WHAT THIS TASK INVOLVES => Restate all of the data precisely, omitting nothing.

(Data extracted from a collection)

☆ ☆ ☆ ☆ ☆ ☆ ☆

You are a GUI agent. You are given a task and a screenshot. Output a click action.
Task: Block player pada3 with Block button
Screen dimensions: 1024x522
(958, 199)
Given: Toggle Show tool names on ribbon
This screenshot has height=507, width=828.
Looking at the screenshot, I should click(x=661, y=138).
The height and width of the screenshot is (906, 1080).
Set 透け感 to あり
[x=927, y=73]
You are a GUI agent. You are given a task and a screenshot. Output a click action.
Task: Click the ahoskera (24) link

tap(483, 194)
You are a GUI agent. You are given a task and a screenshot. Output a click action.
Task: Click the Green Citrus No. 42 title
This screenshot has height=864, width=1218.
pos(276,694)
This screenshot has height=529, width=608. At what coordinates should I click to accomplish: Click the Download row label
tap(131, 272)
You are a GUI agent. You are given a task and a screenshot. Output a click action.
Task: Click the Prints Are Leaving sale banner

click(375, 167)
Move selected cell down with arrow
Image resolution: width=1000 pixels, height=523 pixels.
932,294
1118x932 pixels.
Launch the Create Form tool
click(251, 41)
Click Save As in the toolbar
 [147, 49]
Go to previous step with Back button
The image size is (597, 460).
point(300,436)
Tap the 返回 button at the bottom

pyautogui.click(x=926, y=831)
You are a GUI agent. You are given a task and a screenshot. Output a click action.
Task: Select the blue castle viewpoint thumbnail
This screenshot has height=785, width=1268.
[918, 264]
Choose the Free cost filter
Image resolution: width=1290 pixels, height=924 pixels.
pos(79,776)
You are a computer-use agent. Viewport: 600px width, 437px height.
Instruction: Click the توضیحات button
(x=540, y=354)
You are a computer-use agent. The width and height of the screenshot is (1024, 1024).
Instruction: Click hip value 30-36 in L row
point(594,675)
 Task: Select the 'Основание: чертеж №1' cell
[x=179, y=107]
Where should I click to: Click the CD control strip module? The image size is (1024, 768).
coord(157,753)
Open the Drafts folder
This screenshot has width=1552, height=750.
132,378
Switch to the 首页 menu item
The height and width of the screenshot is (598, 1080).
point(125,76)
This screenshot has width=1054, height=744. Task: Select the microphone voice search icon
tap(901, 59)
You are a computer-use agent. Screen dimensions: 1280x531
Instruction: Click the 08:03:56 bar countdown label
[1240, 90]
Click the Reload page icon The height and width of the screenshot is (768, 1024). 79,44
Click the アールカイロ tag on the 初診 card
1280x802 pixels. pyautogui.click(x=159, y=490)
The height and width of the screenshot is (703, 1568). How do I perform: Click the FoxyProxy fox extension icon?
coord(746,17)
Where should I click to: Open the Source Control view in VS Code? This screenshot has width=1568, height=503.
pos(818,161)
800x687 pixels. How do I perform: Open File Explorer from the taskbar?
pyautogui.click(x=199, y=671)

☆ ☆ ☆ ☆ ☆ ☆ ☆

COMPLETED EXERCISE =>
You are a GUI agent. You are given a task and a screenshot. Output a click action.
Task: Block player pada3 with Block button
Screen dimensions: 1024x522
(958, 199)
Given: Toggle Show tool names on ribbon
This screenshot has height=507, width=828.
Looking at the screenshot, I should click(x=661, y=138).
The height and width of the screenshot is (906, 1080).
Set 透け感 to あり
[x=927, y=73]
You are a GUI agent. You are given a task and a screenshot. Output a click action.
Task: Click the ahoskera (24) link

tap(483, 194)
You are a GUI agent. You are given a task and a screenshot. Output a click action.
Task: Click the Green Citrus No. 42 title
This screenshot has height=864, width=1218.
pos(276,694)
This screenshot has height=529, width=608. At what coordinates should I click to accomplish: Click the Download row label
tap(131, 272)
You are a GUI agent. You are given a task and a screenshot. Output a click action.
Task: Click the Prints Are Leaving sale banner

click(375, 167)
Move selected cell down with arrow
Image resolution: width=1000 pixels, height=523 pixels.
932,294
1118x932 pixels.
Launch the Create Form tool
click(251, 41)
Click Save As in the toolbar
 [147, 49]
Go to previous step with Back button
The image size is (597, 460).
point(300,436)
Tap the 返回 button at the bottom

pyautogui.click(x=926, y=831)
You are a GUI agent. You are given a task and a screenshot. Output a click action.
Task: Select the blue castle viewpoint thumbnail
This screenshot has height=785, width=1268.
[918, 264]
Choose the Free cost filter
Image resolution: width=1290 pixels, height=924 pixels.
pos(79,776)
You are a computer-use agent. Viewport: 600px width, 437px height.
Instruction: Click the توضیحات button
(x=540, y=354)
You are a computer-use agent. The width and height of the screenshot is (1024, 1024).
Instruction: Click hip value 30-36 in L row
point(594,675)
 Task: Select the 'Основание: чертеж №1' cell
[x=179, y=107]
Where should I click to: Click the CD control strip module? The image size is (1024, 768).
coord(157,753)
Open the Drafts folder
This screenshot has width=1552, height=750.
132,378
Switch to the 首页 menu item
The height and width of the screenshot is (598, 1080).
point(125,76)
This screenshot has width=1054, height=744. Task: Select the microphone voice search icon
tap(901, 59)
You are a computer-use agent. Screen dimensions: 1280x531
Instruction: Click the 08:03:56 bar countdown label
[1240, 90]
Click the Reload page icon The height and width of the screenshot is (768, 1024). 79,44
Click the アールカイロ tag on the 初診 card
1280x802 pixels. pyautogui.click(x=159, y=490)
The height and width of the screenshot is (703, 1568). How do I perform: Click the FoxyProxy fox extension icon?
coord(746,17)
Where should I click to: Open the Source Control view in VS Code? This screenshot has width=1568, height=503.
pos(818,161)
800x687 pixels. How do I perform: Open File Explorer from the taskbar?
pyautogui.click(x=199, y=671)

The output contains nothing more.